W realiach mody ta kampania jest już stara i za moment będzie nieaktualna, ale ostatnio dosłownie choruję na „pochlapaną” farbą sukienkę, najlepiej na tiulowej halce. Poza zdrowym rozsądkiem pozostaje pytanie, gdzie mogłabym taką nosić :-).

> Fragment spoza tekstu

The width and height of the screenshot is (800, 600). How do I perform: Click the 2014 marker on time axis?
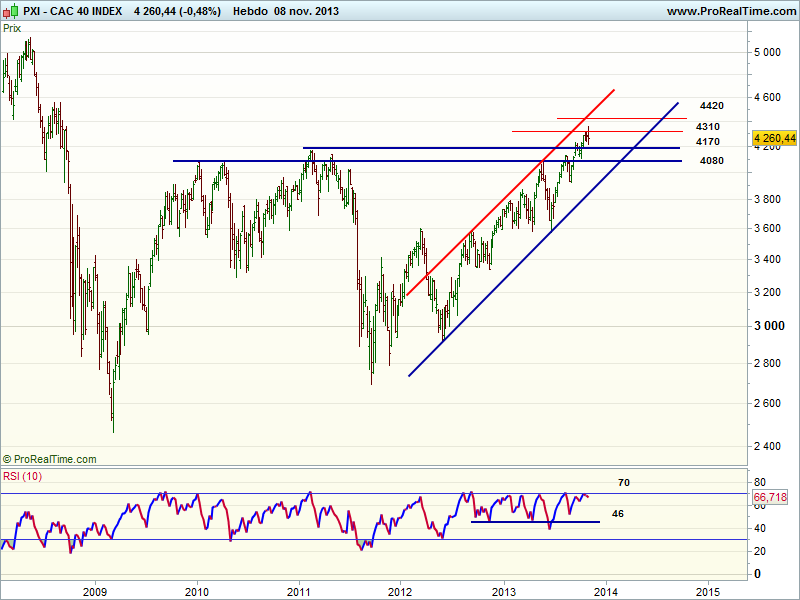pos(604,590)
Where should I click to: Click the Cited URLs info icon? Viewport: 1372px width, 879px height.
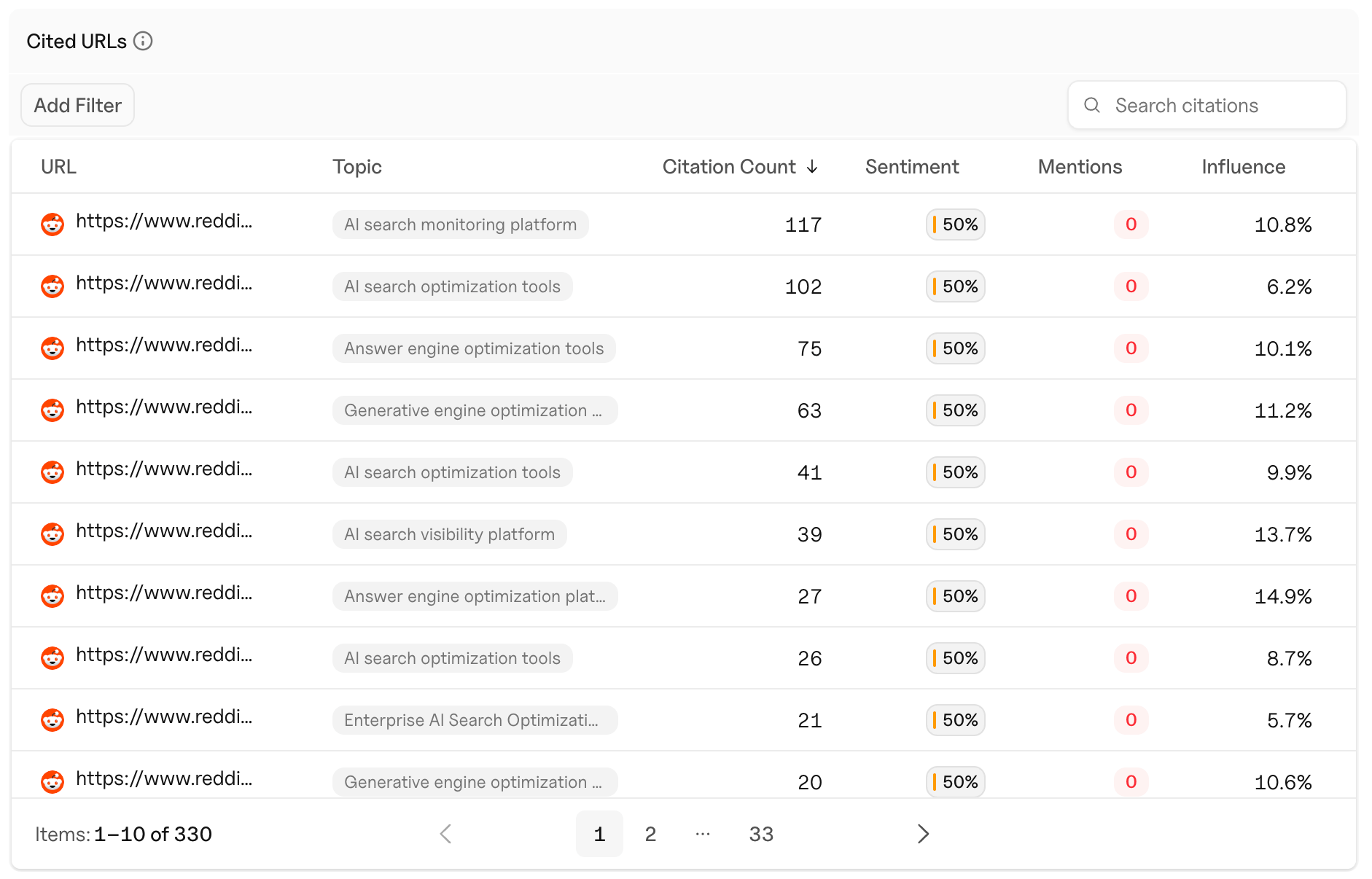pyautogui.click(x=143, y=42)
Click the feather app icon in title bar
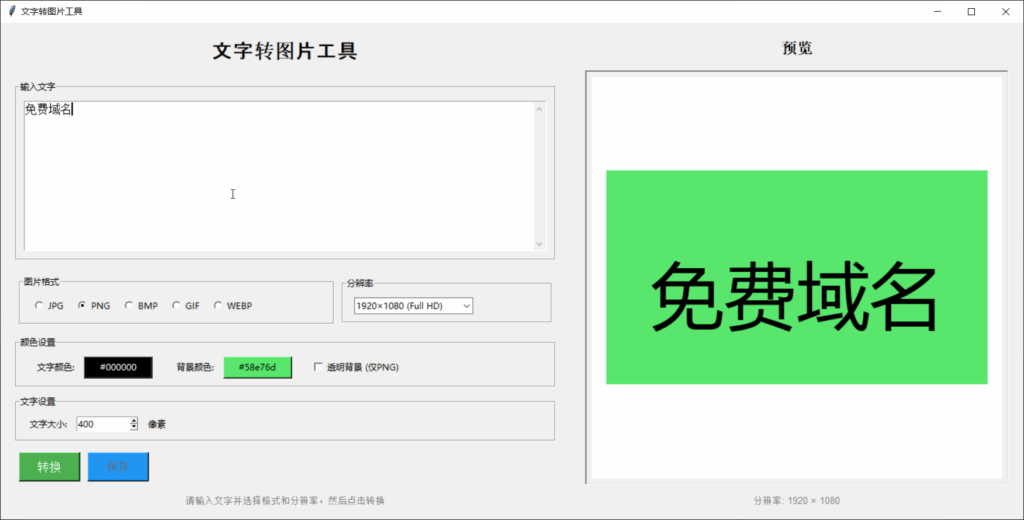This screenshot has width=1024, height=520. 11,11
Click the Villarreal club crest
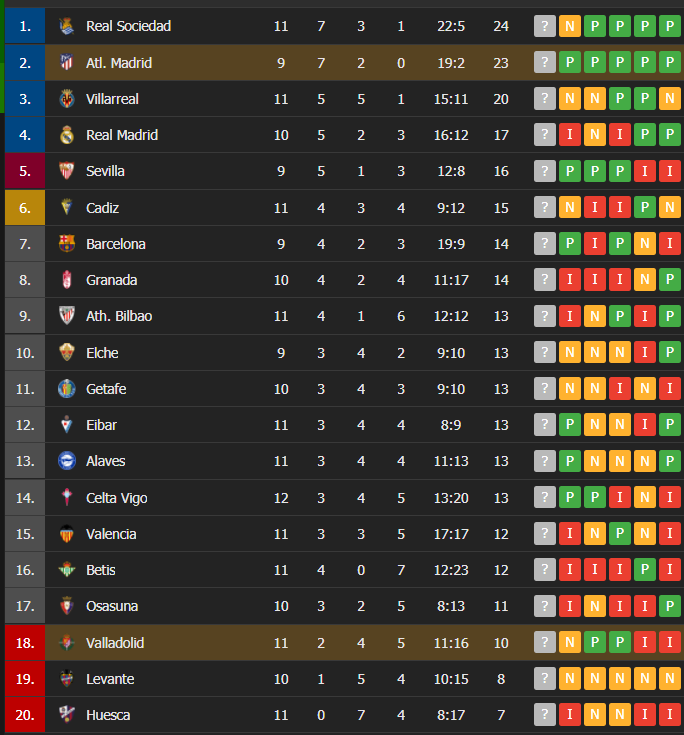Screen dimensions: 684x735 pos(67,99)

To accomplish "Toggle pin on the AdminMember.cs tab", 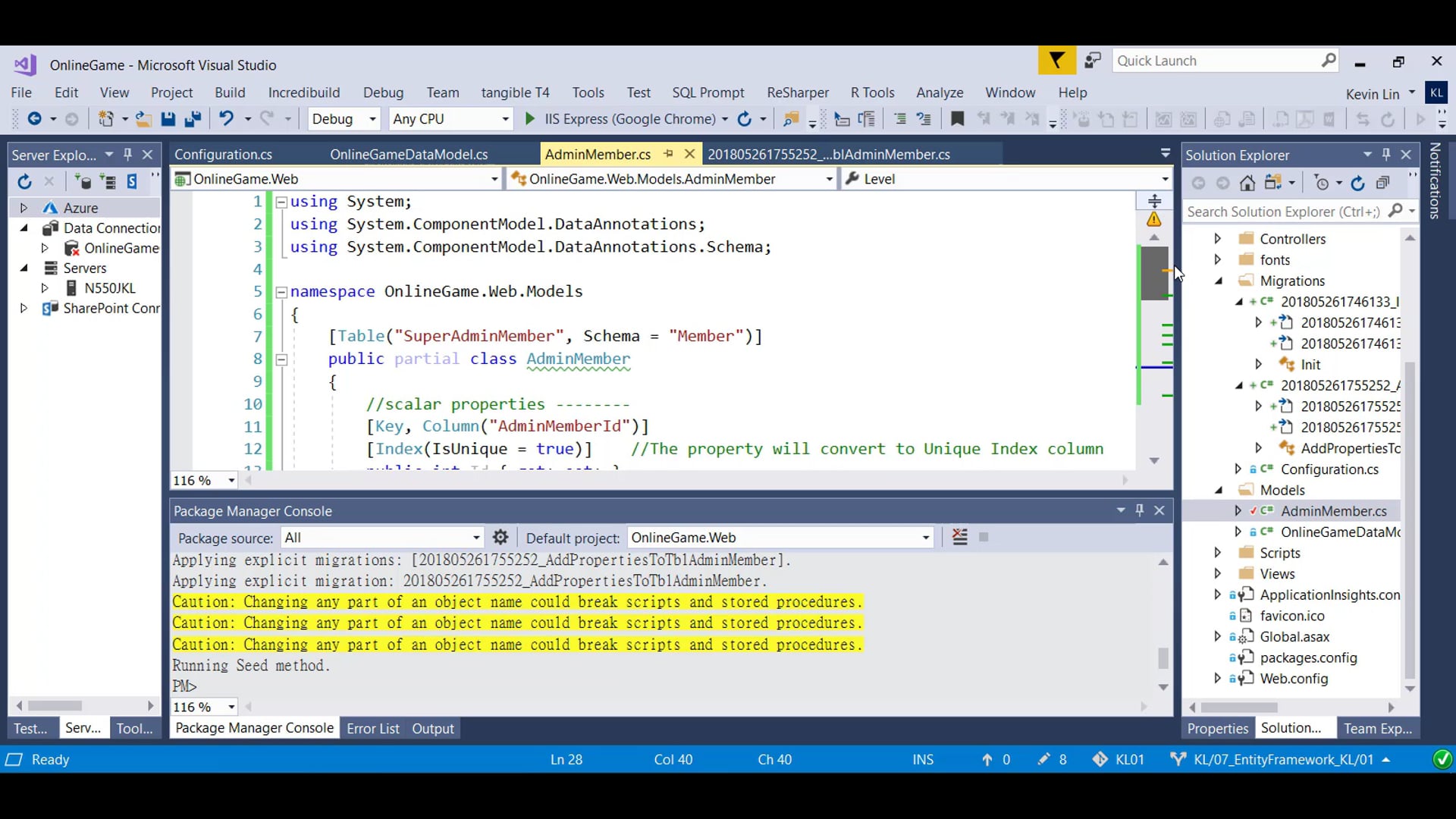I will coord(668,154).
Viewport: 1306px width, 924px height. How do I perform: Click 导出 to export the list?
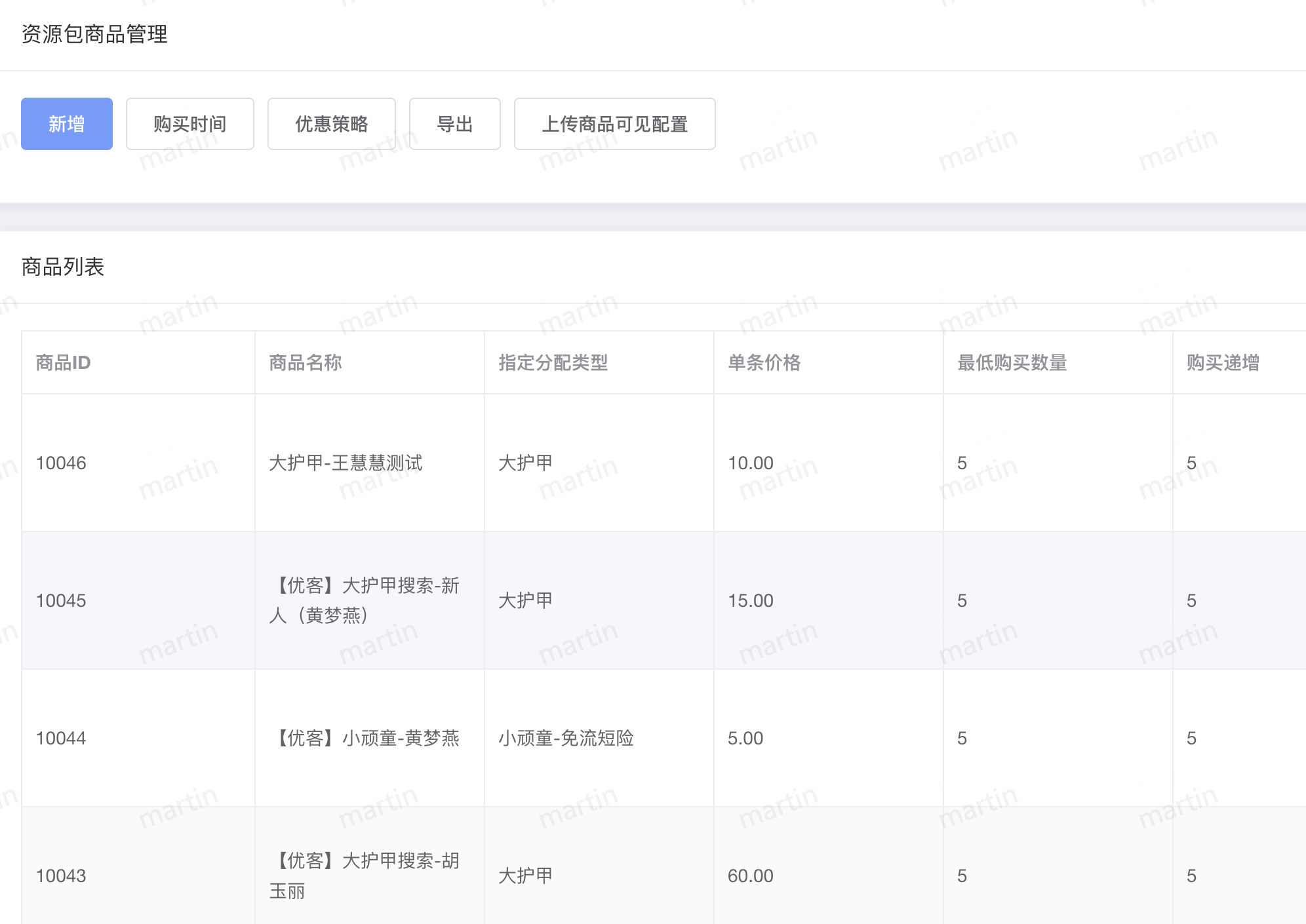click(454, 124)
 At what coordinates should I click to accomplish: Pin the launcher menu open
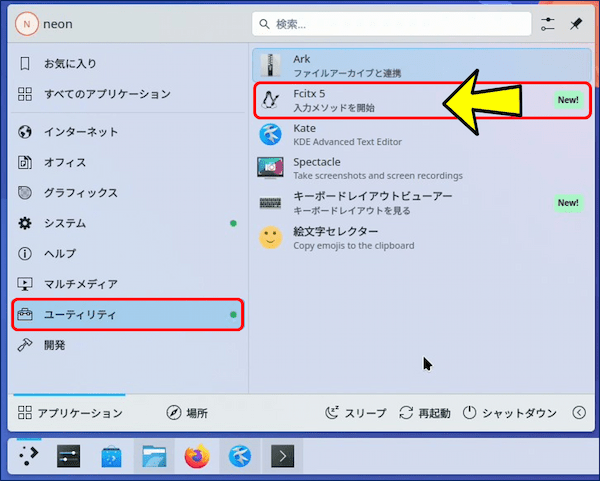pos(576,24)
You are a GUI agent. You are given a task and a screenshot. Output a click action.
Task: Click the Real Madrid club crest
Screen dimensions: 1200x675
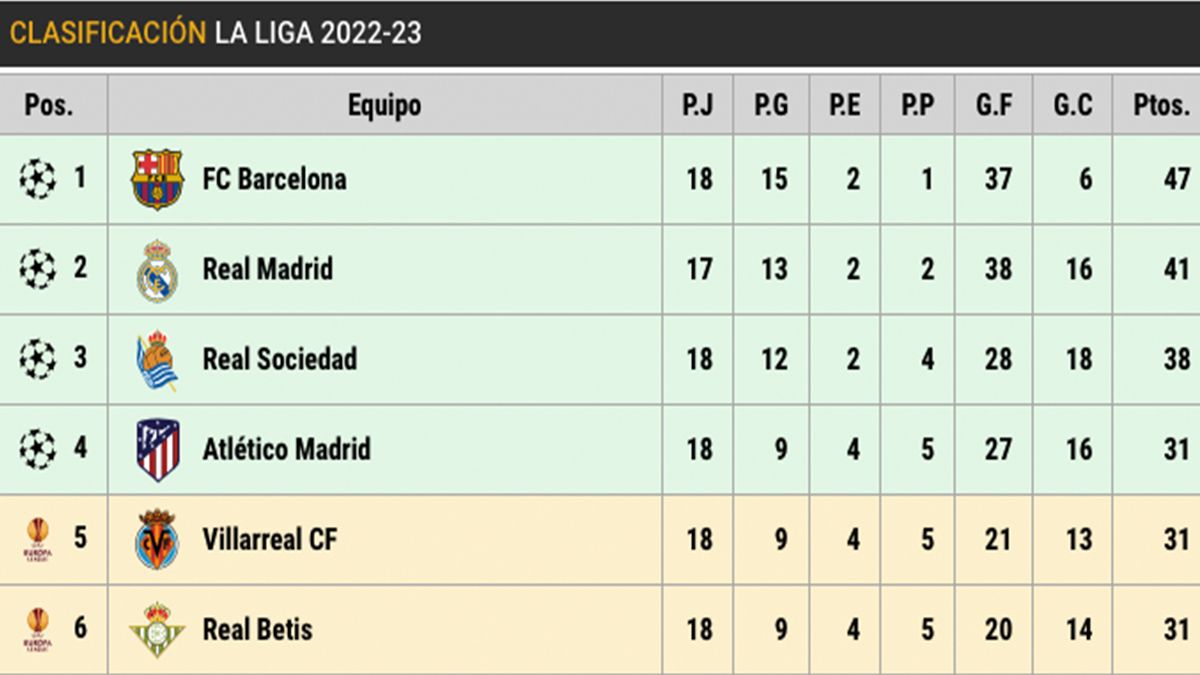click(157, 270)
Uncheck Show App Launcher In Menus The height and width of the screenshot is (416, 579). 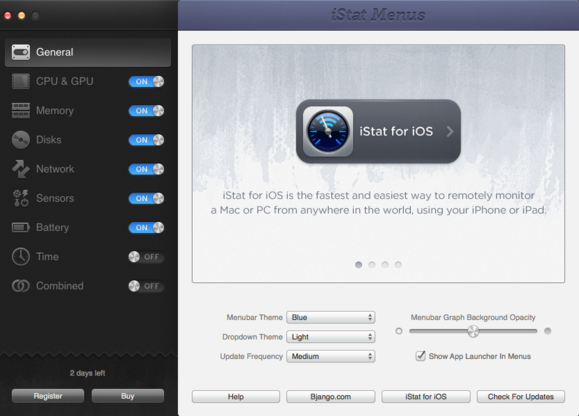[420, 356]
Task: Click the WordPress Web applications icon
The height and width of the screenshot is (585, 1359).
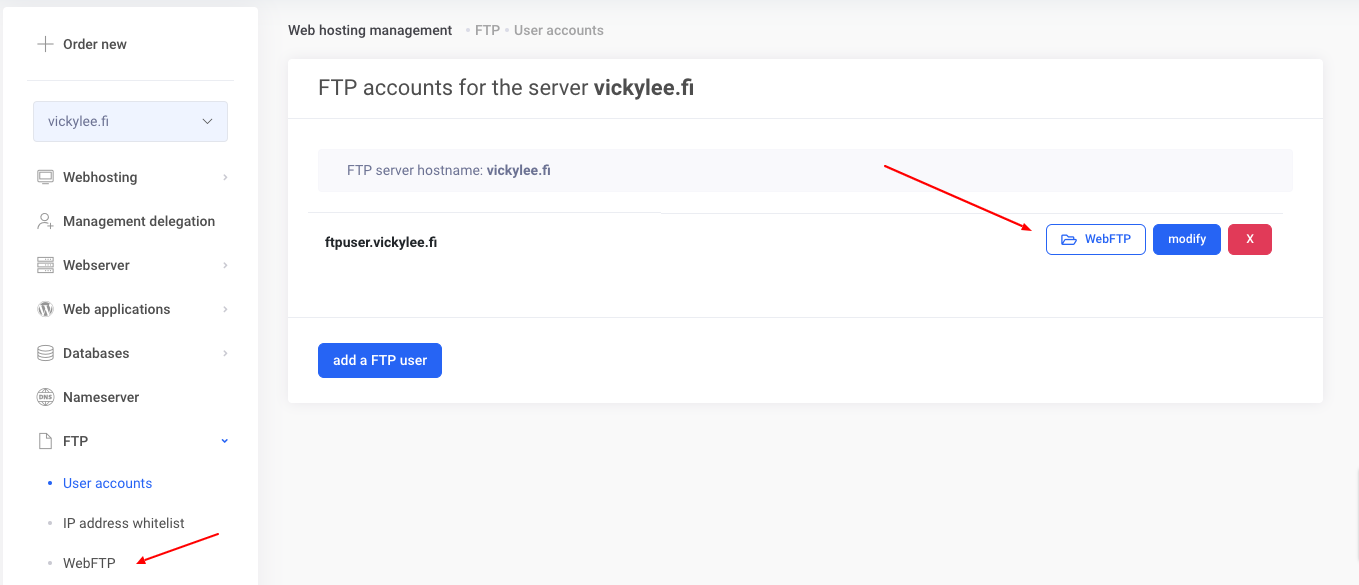Action: 45,309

fot. Steven Klein, źródło: foto-decadent.

7 Comments

  • zimon3
    Posted 1 lipca 2008 10:30 0Likes

    Oh bosska jest ta kolekcja. Też lubię sobie tak ”wspominać”. Pozdrawiam ;).
    Wenden

  • veronikka-pasje
    Posted 1 lipca 2008 11:31 0Likes

    prosze jedna z moich ulubionych projektantek Milita
    http://www.pakamera.pl/ubrania-painter–34-36-38—nr187491.htm

  • aga.pier
    Posted 1 lipca 2008 17:59 0Likes

    też bym mogła takiego chlapańca mieć 🙂

  • e.milia
    Posted 2 lipca 2008 07:12 0Likes

    O mnie też zachwycają ubrania pochlapane farbą. Te sukienki boskie. Zastanawiałam się, czy sobie chociaż jakiejś bluzki tak nie pochlapać, wzorem UderbaraClary i jej butów.
    A poza tym takie chlapańce zawsze mi przychodzą na myśo, jak widzę plakat na Arkadii, z tą dziewczyną w bieliźnie, całą umazaną farbą 😉

  • agaakaines
    Posted 2 lipca 2008 07:27 0Likes

    w sam raz na otwarcie wernisazu 🙂

  • kinomi.chan
    Posted 3 lipca 2008 12:15 0Likes

    Rewelacyjne są… a gdzie chodzić? wszędzie 🙂
    Ja już nawet nabyłam białą sukienkę w lumpeksie w celu pomazania po niej – ale od miesiąca nie mogę się zdecydować, czy mają to być takie chaotyczne maziaje, czy może jakieś wielkie kolorowe kwiaty, czy może czarno-biały graficzny wzór. Taki jak tu na przykład, zrób-to-sam wg Jasona Wu: http://www.teenvogue.com/style/tips/diy/2008/03/jasonwu_20080310

  • bgoralska1972
    Posted 3 lipca 2008 20:22 0Likes

    Mnie by nawet spódnica wystarczyła. Własnie mi wpadł dziś w ręce stary numer ELLE z takimi ubraniami.